**Exercise data**
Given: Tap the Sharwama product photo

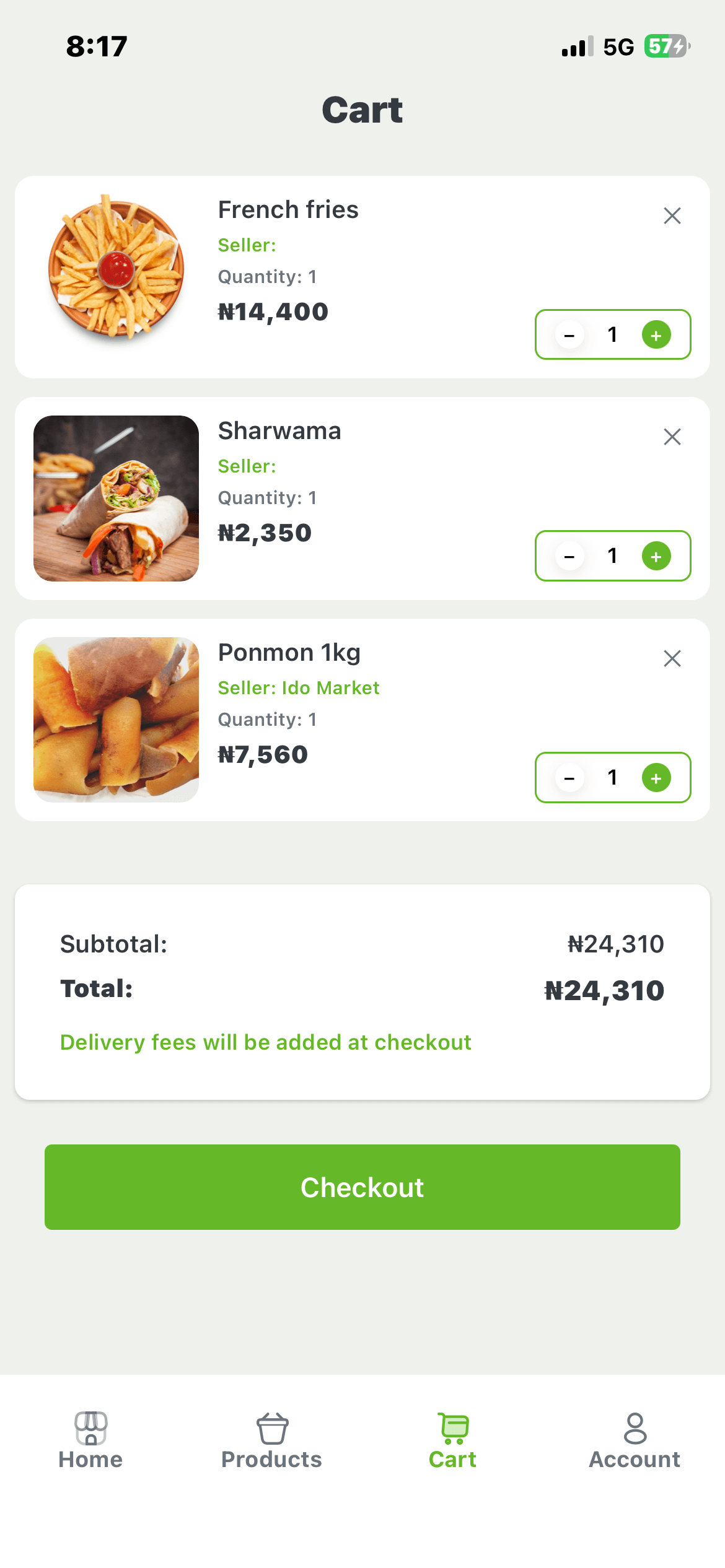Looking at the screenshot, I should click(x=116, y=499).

==

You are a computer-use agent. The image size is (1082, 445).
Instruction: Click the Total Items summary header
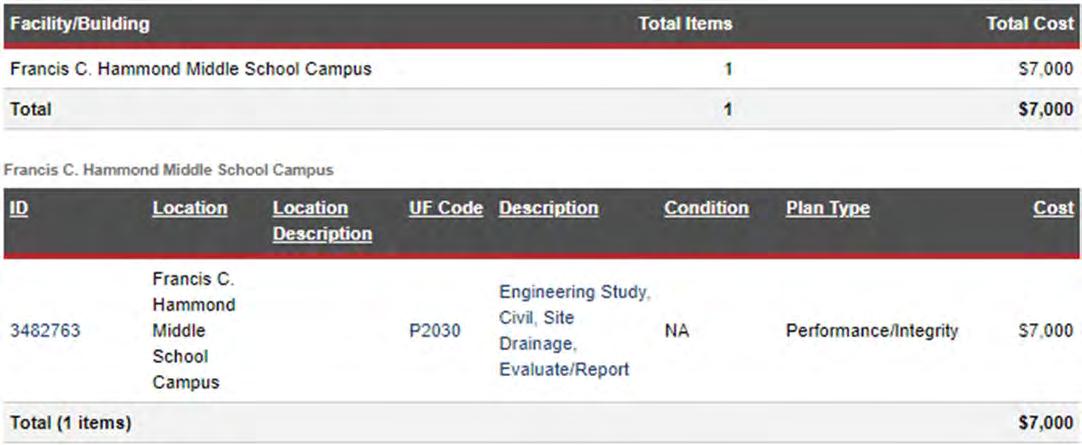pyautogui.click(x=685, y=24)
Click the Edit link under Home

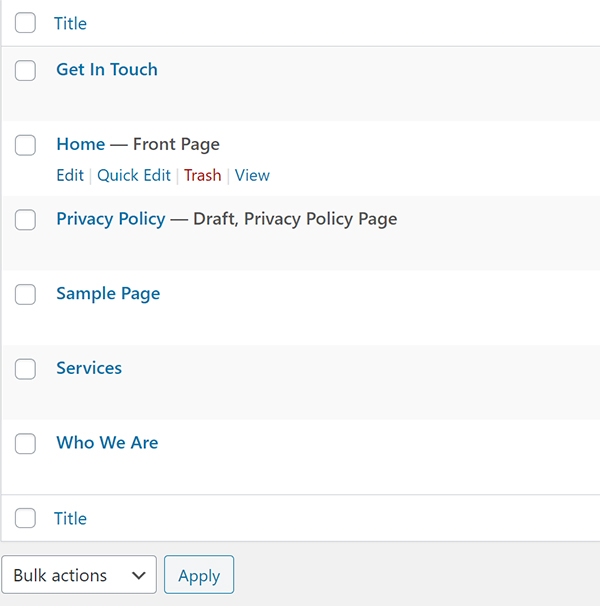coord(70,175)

==

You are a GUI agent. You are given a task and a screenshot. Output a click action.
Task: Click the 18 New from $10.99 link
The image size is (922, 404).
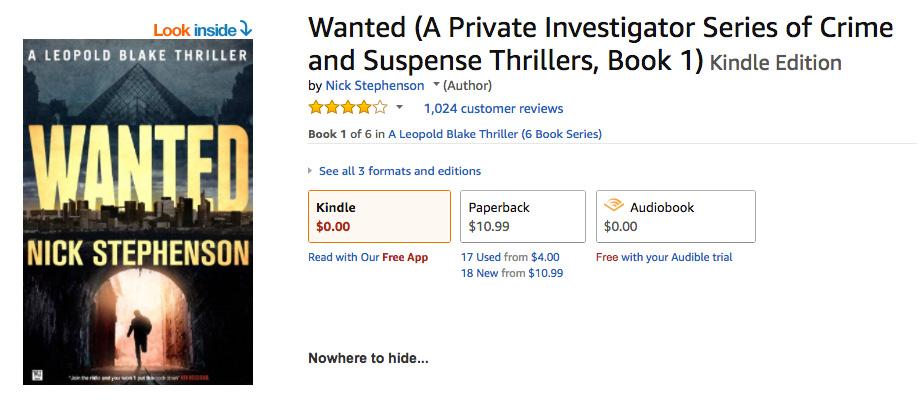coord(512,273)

**What is expected**
Search the data above for the string "agent" and copy each line that has it.

**Finished exercise**
You are a computer-use agent. The image size is (1082, 445).
You are a GUI agent. You are given a task and a screenshot. Output a click action.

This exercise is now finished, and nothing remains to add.